--- START ---

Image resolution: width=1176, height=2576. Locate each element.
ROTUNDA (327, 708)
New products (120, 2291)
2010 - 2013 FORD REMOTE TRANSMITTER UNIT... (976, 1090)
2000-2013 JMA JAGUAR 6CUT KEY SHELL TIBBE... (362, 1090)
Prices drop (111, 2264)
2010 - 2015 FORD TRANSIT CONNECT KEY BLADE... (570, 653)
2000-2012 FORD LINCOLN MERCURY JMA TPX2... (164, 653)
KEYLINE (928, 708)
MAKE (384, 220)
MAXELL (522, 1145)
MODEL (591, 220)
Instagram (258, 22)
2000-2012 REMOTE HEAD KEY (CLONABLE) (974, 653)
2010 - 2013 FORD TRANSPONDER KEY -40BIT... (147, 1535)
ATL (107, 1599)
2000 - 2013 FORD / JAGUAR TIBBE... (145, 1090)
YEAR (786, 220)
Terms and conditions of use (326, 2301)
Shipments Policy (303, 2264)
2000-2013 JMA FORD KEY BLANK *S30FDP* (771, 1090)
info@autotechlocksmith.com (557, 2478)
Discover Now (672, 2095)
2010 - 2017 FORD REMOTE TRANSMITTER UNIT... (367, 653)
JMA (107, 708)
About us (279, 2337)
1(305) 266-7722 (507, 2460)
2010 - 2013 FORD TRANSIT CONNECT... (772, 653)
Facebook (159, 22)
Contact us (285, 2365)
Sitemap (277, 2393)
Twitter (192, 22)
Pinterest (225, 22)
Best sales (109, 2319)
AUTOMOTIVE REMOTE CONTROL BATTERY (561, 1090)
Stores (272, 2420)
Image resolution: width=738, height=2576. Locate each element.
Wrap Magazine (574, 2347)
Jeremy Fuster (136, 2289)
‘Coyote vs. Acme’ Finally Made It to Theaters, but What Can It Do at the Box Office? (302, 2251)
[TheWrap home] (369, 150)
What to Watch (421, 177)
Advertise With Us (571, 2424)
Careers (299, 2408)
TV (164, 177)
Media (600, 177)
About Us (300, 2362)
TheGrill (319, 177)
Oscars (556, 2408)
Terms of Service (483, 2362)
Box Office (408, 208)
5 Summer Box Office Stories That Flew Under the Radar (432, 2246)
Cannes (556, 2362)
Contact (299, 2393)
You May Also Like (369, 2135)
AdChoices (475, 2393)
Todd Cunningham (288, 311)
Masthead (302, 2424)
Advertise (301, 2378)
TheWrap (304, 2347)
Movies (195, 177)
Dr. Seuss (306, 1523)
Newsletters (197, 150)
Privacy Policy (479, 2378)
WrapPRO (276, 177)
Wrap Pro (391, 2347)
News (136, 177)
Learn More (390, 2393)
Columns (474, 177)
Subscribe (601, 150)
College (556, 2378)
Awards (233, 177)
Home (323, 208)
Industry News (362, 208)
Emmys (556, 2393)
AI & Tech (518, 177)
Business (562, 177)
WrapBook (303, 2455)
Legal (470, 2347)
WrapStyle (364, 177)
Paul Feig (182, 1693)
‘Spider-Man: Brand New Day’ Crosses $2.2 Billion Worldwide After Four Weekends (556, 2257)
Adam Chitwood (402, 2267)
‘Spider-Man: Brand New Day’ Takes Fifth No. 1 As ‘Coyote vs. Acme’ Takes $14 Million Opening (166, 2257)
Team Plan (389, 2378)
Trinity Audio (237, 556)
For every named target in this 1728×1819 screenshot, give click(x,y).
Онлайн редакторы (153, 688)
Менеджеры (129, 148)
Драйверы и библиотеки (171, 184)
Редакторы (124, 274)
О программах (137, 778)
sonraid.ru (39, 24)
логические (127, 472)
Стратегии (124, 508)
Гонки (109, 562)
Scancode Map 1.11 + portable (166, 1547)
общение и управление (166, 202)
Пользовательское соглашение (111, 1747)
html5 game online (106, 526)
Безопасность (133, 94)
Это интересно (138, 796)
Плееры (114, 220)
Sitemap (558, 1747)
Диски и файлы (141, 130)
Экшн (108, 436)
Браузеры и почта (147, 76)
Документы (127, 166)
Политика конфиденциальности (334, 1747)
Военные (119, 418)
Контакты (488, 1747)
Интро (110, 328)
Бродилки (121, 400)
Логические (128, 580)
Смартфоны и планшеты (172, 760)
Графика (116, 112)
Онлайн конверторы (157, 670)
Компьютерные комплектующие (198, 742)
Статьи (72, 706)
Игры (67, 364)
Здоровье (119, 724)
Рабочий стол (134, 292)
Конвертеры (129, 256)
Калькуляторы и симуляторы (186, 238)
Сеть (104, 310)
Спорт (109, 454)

--- END ---

WHAT YOU HAVE TO DO: Go through the records above and retype each one exactly.

RESULT BELOW:
Image resolution: width=1176, height=2576. Locate each element.
ROTUNDA (327, 708)
New products (120, 2291)
2010 - 2013 FORD REMOTE TRANSMITTER UNIT... (976, 1090)
2000-2013 JMA JAGUAR 6CUT KEY SHELL TIBBE... (362, 1090)
Prices drop (111, 2264)
2010 - 2015 FORD TRANSIT CONNECT KEY BLADE... (570, 653)
2000-2012 FORD LINCOLN MERCURY JMA TPX2... (164, 653)
KEYLINE (928, 708)
MAKE (384, 220)
MAXELL (522, 1145)
MODEL (591, 220)
Instagram (258, 22)
2000-2012 REMOTE HEAD KEY (CLONABLE) (974, 653)
2010 - 2013 FORD TRANSPONDER KEY -40BIT... (147, 1535)
ATL (107, 1599)
2000 - 2013 FORD / JAGUAR TIBBE... (145, 1090)
YEAR (786, 220)
Terms and conditions of use (326, 2301)
Shipments Policy (303, 2264)
2000-2013 JMA FORD KEY BLANK *S30FDP* (771, 1090)
info@autotechlocksmith.com (557, 2478)
Discover Now (672, 2095)
2010 - 2017 FORD REMOTE TRANSMITTER UNIT... (367, 653)
JMA (107, 708)
About us (279, 2337)
1(305) 266-7722 (507, 2460)
2010 - 2013 FORD TRANSIT CONNECT... (772, 653)
Facebook (159, 22)
Contact us (285, 2365)
Sitemap (277, 2393)
Twitter (192, 22)
Pinterest (225, 22)
Best sales (109, 2319)
AUTOMOTIVE REMOTE CONTROL BATTERY (561, 1090)
Stores (272, 2420)
Image resolution: width=738, height=2576. Locate each element.
Wrap Magazine (574, 2347)
Jeremy Fuster (136, 2289)
‘Coyote vs. Acme’ Finally Made It to Theaters, but What Can It Do at the Box Office? (302, 2251)
[TheWrap home] (369, 150)
What to Watch (421, 177)
Advertise With Us (571, 2424)
Careers (299, 2408)
TV (164, 177)
Media (600, 177)
About Us (300, 2362)
TheGrill (319, 177)
Oscars (556, 2408)
Terms of Service (483, 2362)
Box Office (408, 208)
5 Summer Box Office Stories That Flew Under the Radar (432, 2246)
Cannes (556, 2362)
Contact (299, 2393)
You May Also Like (369, 2135)
AdChoices (475, 2393)
Todd Cunningham (288, 311)
Masthead (302, 2424)
Advertise (301, 2378)
TheWrap (304, 2347)
Movies (195, 177)
Dr. Seuss (306, 1523)
Newsletters (197, 150)
Privacy Policy (479, 2378)
WrapPRO (276, 177)
Wrap Pro (391, 2347)
News (136, 177)
Learn More (390, 2393)
Columns (474, 177)
Subscribe (601, 150)
College (556, 2378)
Awards (233, 177)
Home (323, 208)
Industry News (362, 208)
Emmys (556, 2393)
AI & Tech (518, 177)
Business (562, 177)
WrapBook (303, 2455)
Legal (470, 2347)
WrapStyle (364, 177)
Paul Feig (182, 1693)
‘Spider-Man: Brand New Day’ Crosses $2.2 Billion Worldwide After Four Weekends (556, 2257)
Adam Chitwood (402, 2267)
‘Spider-Man: Brand New Day’ Takes Fifth No. 1 As ‘Coyote vs. Acme’ Takes $14 Million Opening (166, 2257)
Team Plan (389, 2378)
Trinity Audio (237, 556)
For every named target in this 1728×1819 screenshot, give click(x,y).
Онлайн редакторы (153, 688)
Менеджеры (129, 148)
Драйверы и библиотеки (171, 184)
Редакторы (124, 274)
О программах (137, 778)
sonraid.ru (39, 24)
логические (127, 472)
Стратегии (124, 508)
Гонки (109, 562)
Scancode Map 1.11 + portable (166, 1547)
общение и управление (166, 202)
Пользовательское соглашение (111, 1747)
html5 game online (106, 526)
Безопасность (133, 94)
Это интересно (138, 796)
Плееры (114, 220)
Sitemap (558, 1747)
Диски и файлы (141, 130)
Экшн (108, 436)
Браузеры и почта (147, 76)
Документы (127, 166)
Политика конфиденциальности (334, 1747)
Военные (119, 418)
Контакты (488, 1747)
Интро (110, 328)
Бродилки (121, 400)
Логические (128, 580)
Смартфоны и планшеты (172, 760)
Графика (116, 112)
Онлайн конверторы (157, 670)
Компьютерные комплектующие (198, 742)
Статьи (72, 706)
Игры (67, 364)
Здоровье (119, 724)
Рабочий стол (134, 292)
Конвертеры (129, 256)
Калькуляторы и симуляторы (186, 238)
Сеть (104, 310)
Спорт (109, 454)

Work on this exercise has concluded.